(441f) A Tissue-like Platform for Studying Dynamics of Macrophage Tumor Infiltration

Macrophages, a key component of the innate immune system, possess an intrinsic ability to infiltrate into tissues in response to chemokine gradients arising from local inflammation or infection. Macrophages play a particularly important role in cancer where they occupy a large percent of the solid tumor by mass. Ex vivo macrophages have been classified as naïve (M0), anti-tumor (M1), or pro-tumor (M2). Majority of macrophages found in the tumor exhibit an M2 phenotype. Ex vivo, stable M1 and M2 phenotypes are derived from M0 macrophages by addition of lipopolysaccharide/interferon-γ and interleukin-4 respectively.

In the current study, we sought to investigate the reasons behind the lack of clinical efficacy in cancer patients treated with intravenously injected M1 cell therapies. It is thought that these therapies work by tumor cell engulfment or direct killing by macrophages, or by secreting soluble cues to promote an anti-tumor immune environment. Beyond these biochemical considerations, injected M1 macrophages must physically migrate to tumors to execute their therapeutic benefit. However, the trafficking of macrophages to tumors has not been rigorously studied.

We hypothesized that trafficking capabilities of macrophages are impacted when naïve M0 macrophages are converted into an M1 phenotype for macrophage therapy. To test this, we developed a three-dimensional assay comprising a tumor spheroid and macrophages to quantify macrophage tumor transport. Cell migration, permeability, and kinetics of tumor entry were quantitatively defined and compared between macrophage phenotypes. Our results demonstrate that compared to M0 macrophages, M1 macrophages migrate less efficiently toward the tumor spheroid and exhibit a five-fold lower tumor permeability. Live imaging data combined with unsupervised machine learning algorithms reveal that macrophage migration correlates with their shape transitions. Our studies highlight the importance of transport considerations in determining the efficacy of cell therapies.

Significance of study

This study quantitatively demonstrates that the transport properties of macrophages in tumors depend on their phenotype. Beyond the current study, adoptive immune cell therapies are being investigated in the clinic. There exists an urgent need to characterize migration and accumulation of immune cells in tumors including T cells, macrophages, and neutrophils. The studies described here provide a foundation to pursue these queries.

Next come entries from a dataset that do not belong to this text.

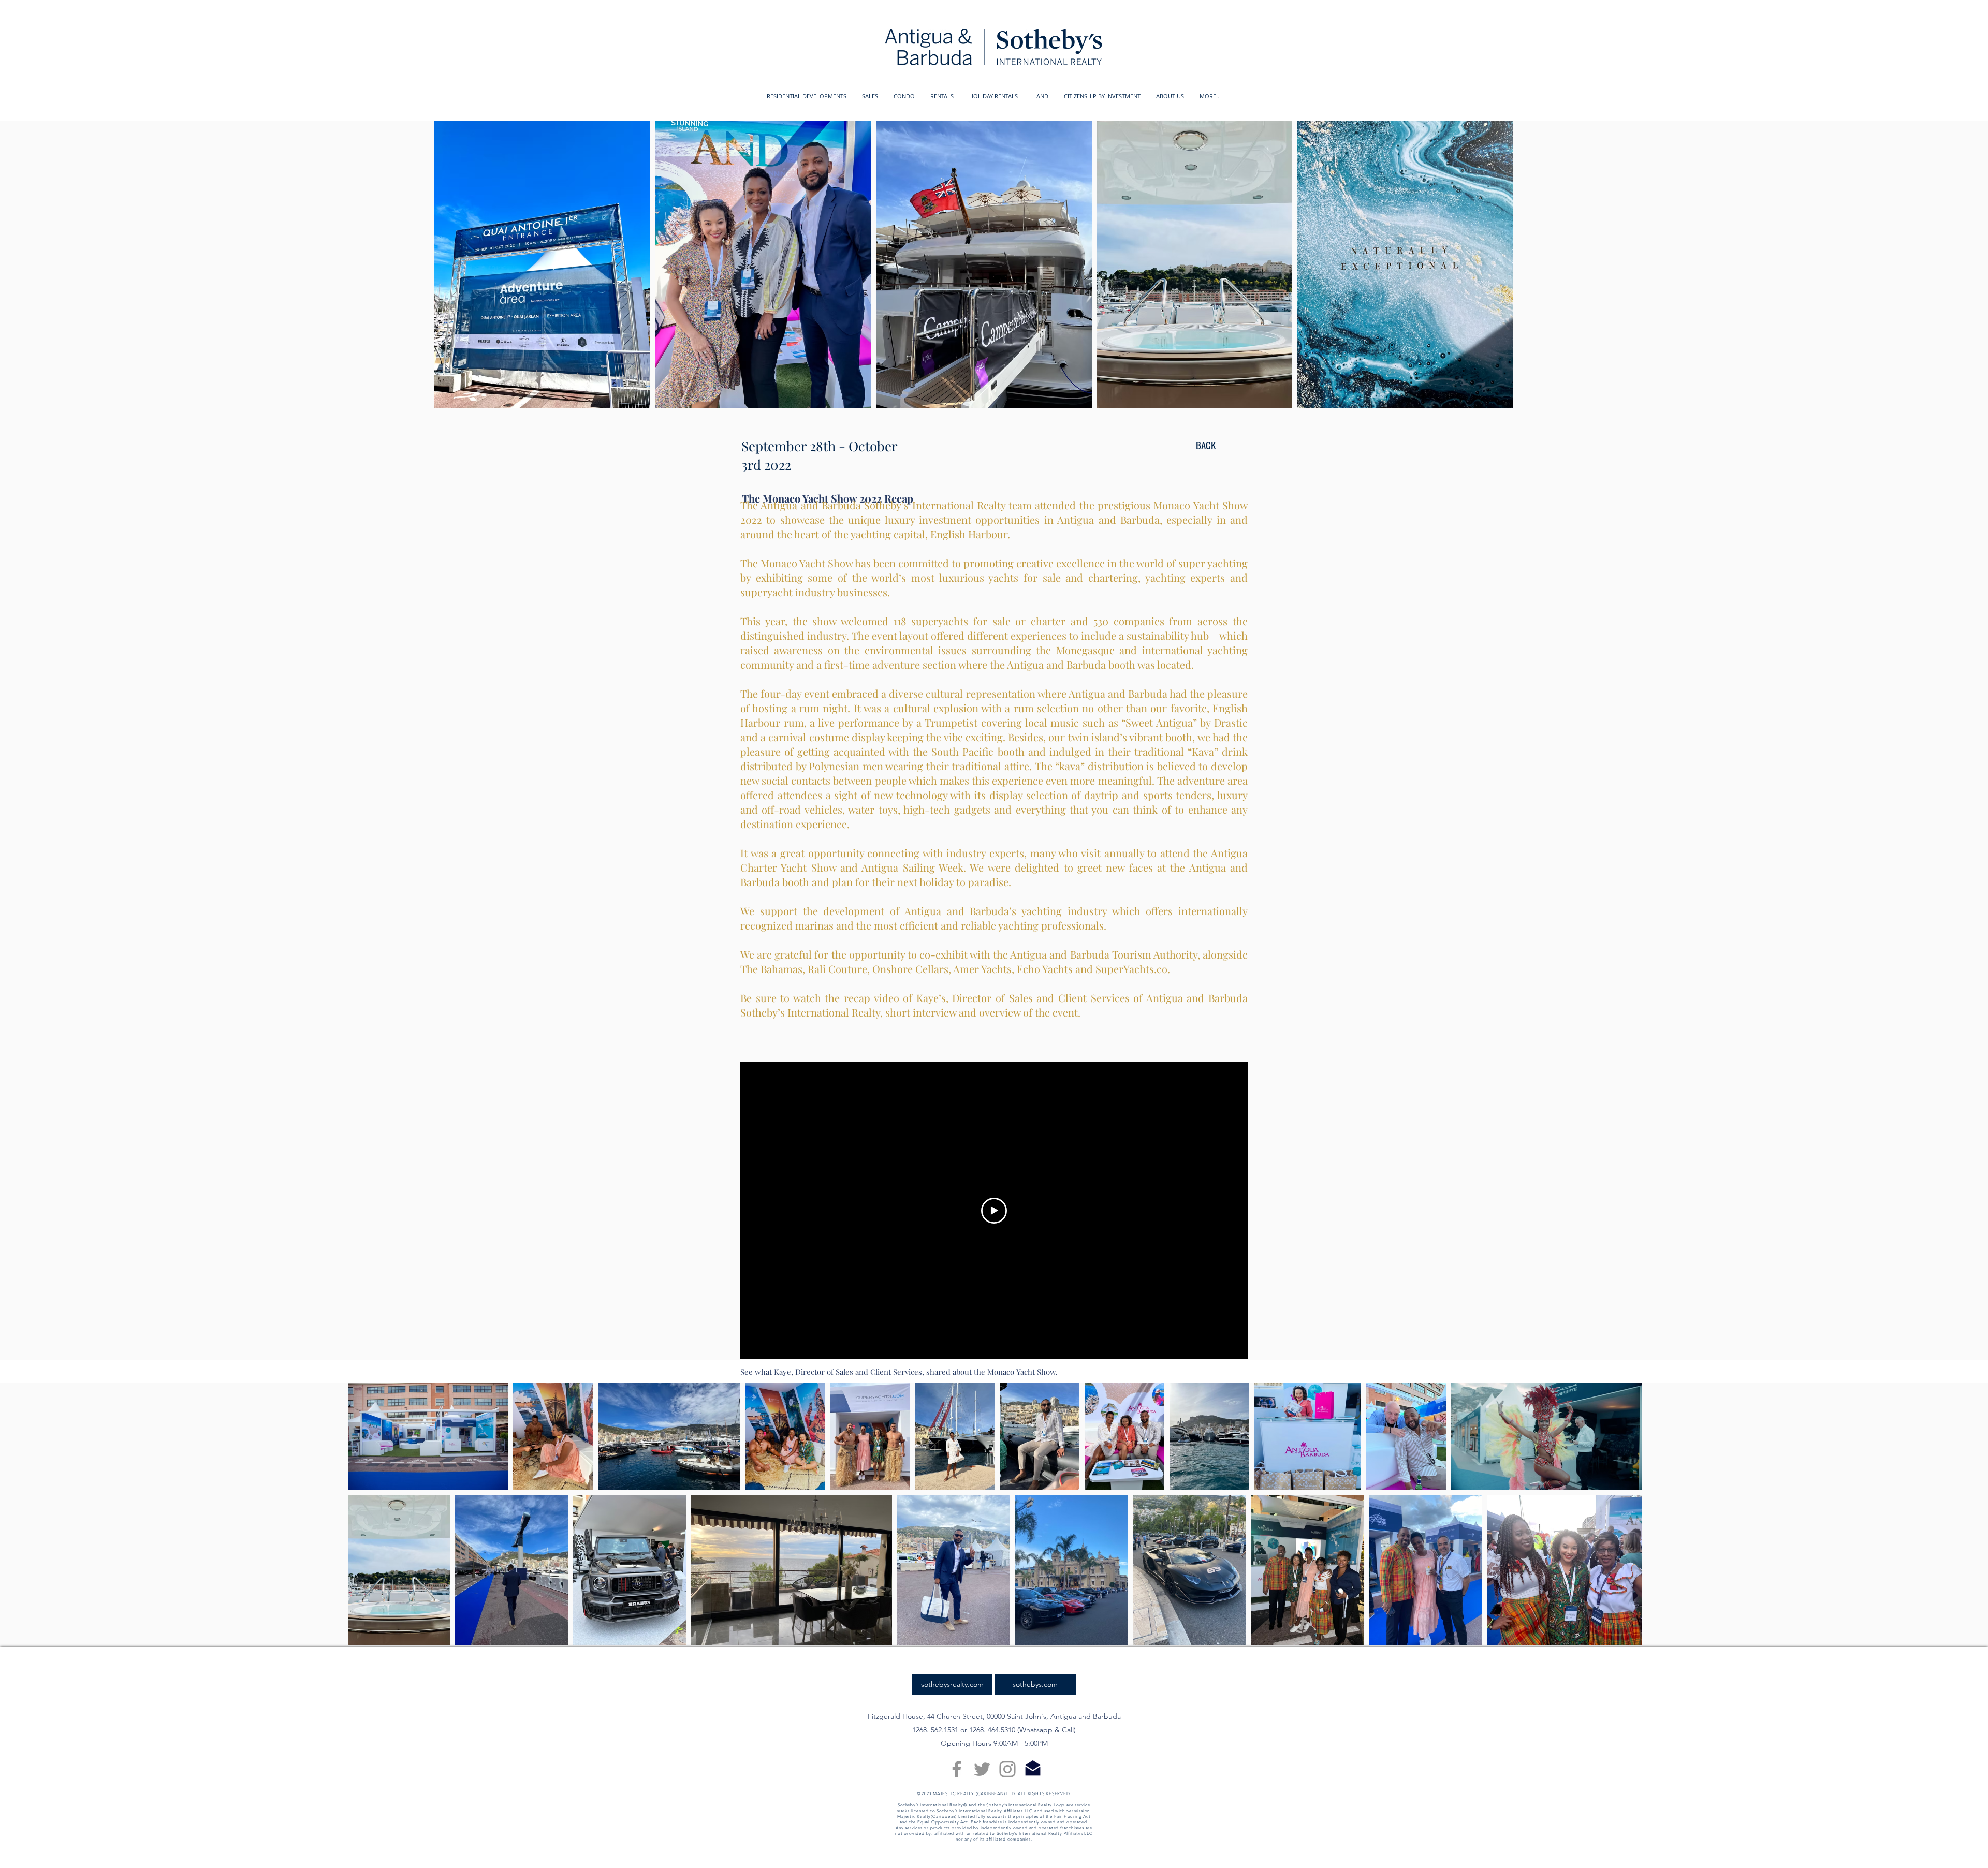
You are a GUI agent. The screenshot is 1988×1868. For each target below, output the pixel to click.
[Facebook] (957, 1769)
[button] (806, 96)
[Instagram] (1007, 1769)
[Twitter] (982, 1769)
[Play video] (994, 1211)
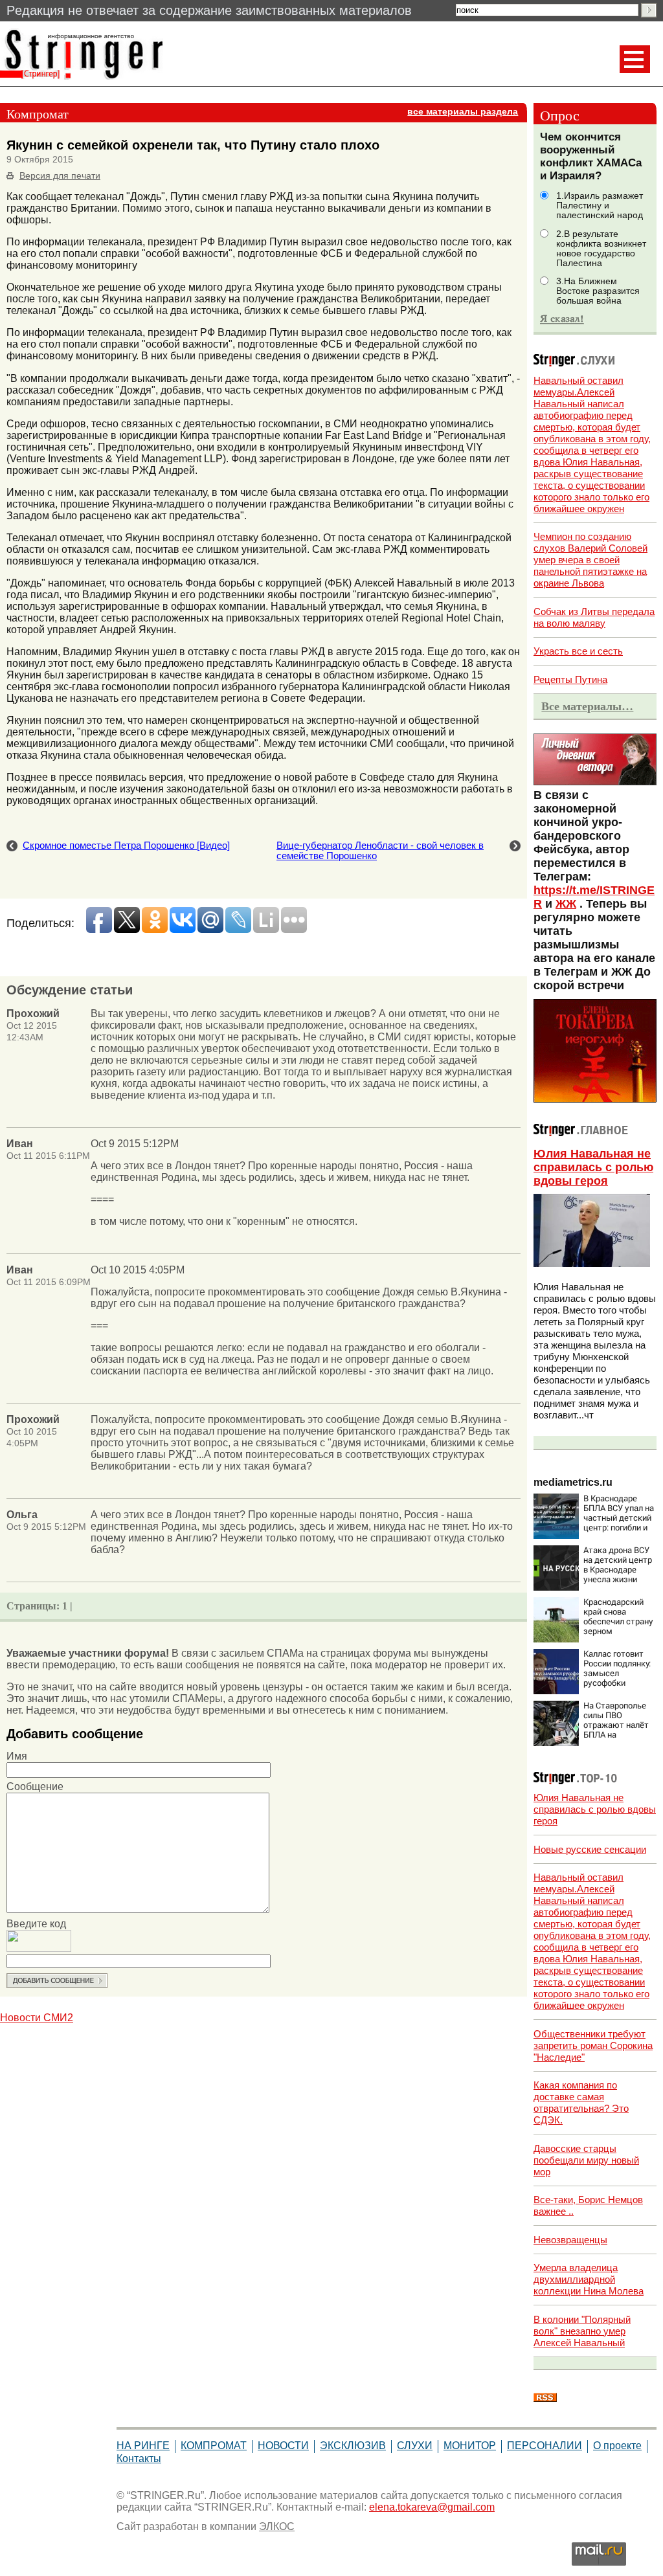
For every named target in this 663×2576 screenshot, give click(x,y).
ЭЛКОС (277, 2526)
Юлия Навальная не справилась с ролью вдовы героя (593, 1167)
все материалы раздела (462, 112)
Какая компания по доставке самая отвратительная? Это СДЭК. (581, 2102)
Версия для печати (59, 176)
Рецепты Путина (570, 679)
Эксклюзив (353, 2445)
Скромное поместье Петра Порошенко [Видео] (126, 845)
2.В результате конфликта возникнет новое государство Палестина (601, 248)
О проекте (617, 2445)
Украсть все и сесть (578, 650)
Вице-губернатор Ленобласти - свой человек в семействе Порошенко (380, 850)
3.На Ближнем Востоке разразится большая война (598, 291)
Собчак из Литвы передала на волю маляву (594, 617)
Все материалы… (587, 706)
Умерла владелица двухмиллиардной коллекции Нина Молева (589, 2279)
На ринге (143, 2445)
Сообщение (34, 1786)
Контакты (139, 2458)
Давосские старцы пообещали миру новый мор (586, 2160)
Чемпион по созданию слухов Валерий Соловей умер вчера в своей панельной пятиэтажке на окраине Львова (590, 559)
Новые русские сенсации (590, 1849)
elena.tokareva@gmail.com (432, 2507)
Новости (283, 2445)
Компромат (214, 2445)
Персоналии (544, 2445)
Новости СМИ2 (36, 2017)
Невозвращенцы (570, 2239)
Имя (16, 1756)
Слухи (415, 2445)
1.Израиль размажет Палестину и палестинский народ (599, 205)
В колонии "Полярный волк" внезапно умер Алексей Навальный (582, 2331)
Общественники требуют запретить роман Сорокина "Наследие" (593, 2045)
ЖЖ (566, 903)
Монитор (470, 2445)
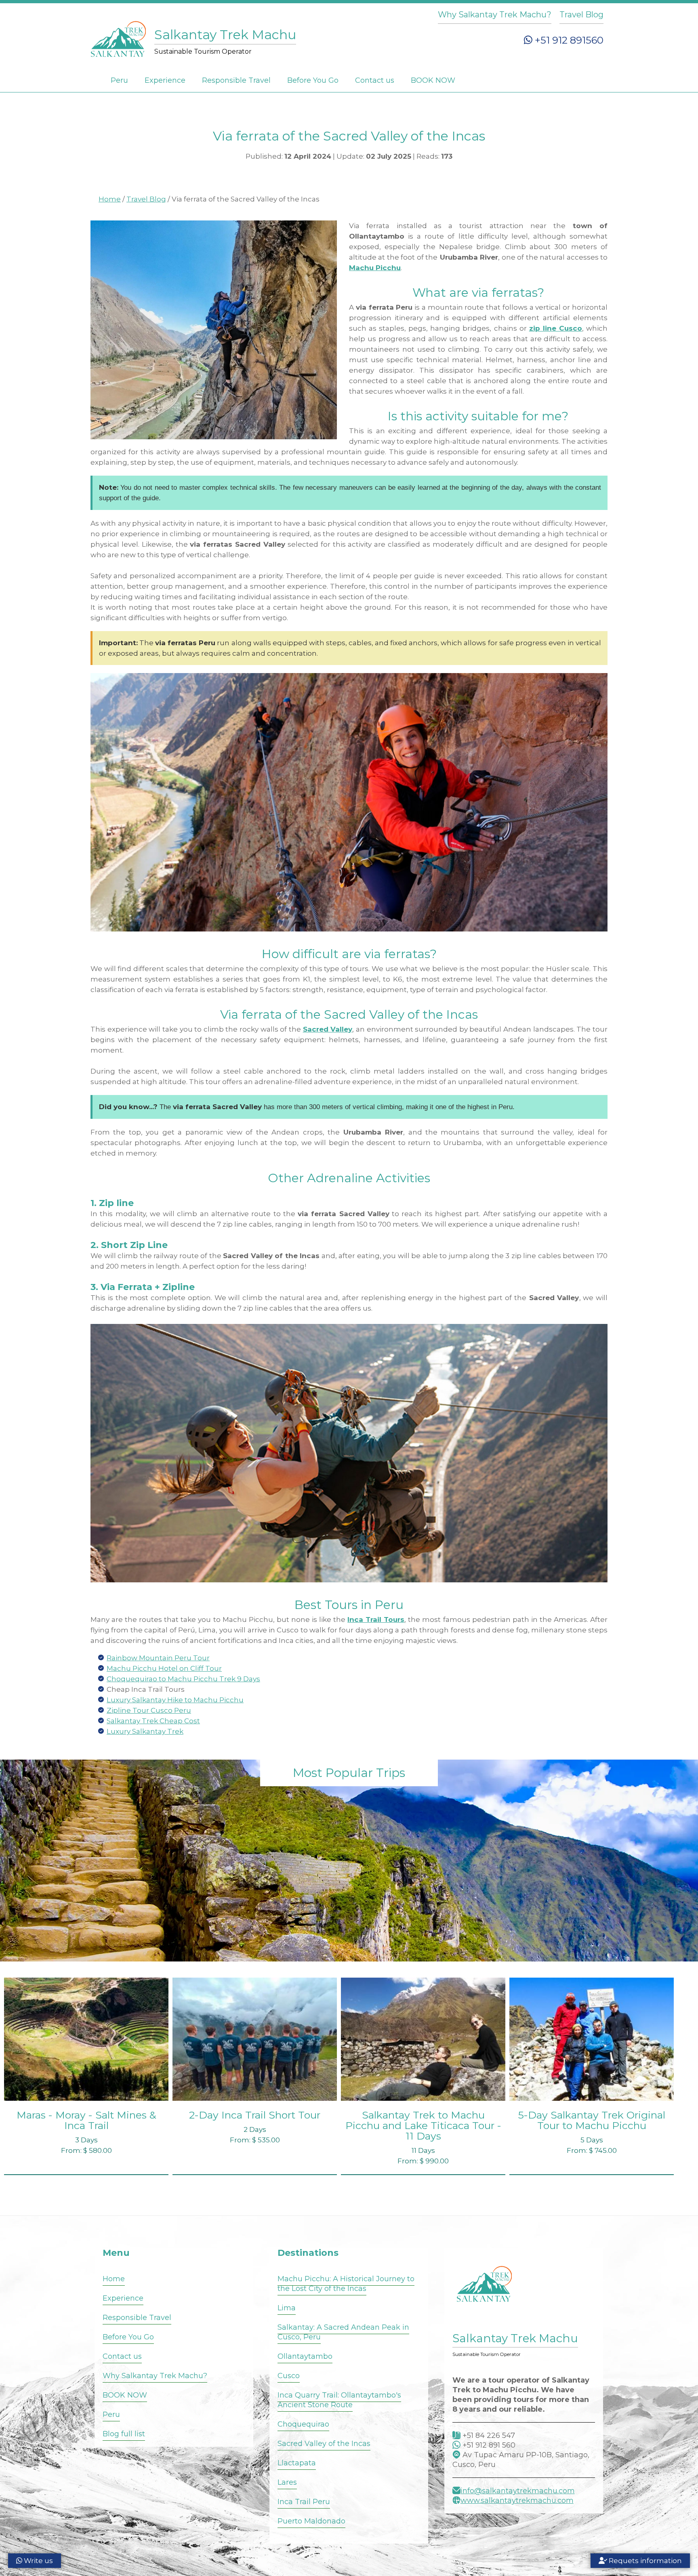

In addition, the quantitative approach we developed by leveraging computational algorithms allowed us to probe an overlooked phenomenon in cell migration: single cell motility heterogeneity. This approach raises the prospect of opening new ways to understand immune cell transport. More broadly, we envision that our assay can be used to quantitatively compare different adoptive cell therapies from patient derived tumor organoid. This has the potential to move clinical oncology closer to personalized therapy. With an eye towards the future, our studies present a conceptual framework, an assay, and a quantitative approach that could accelerate development of in vitro disease models, as well as the adoption of cell therapies beyond cancer to diverse fields including neuroscience, developmental biology, and regenerative medicine.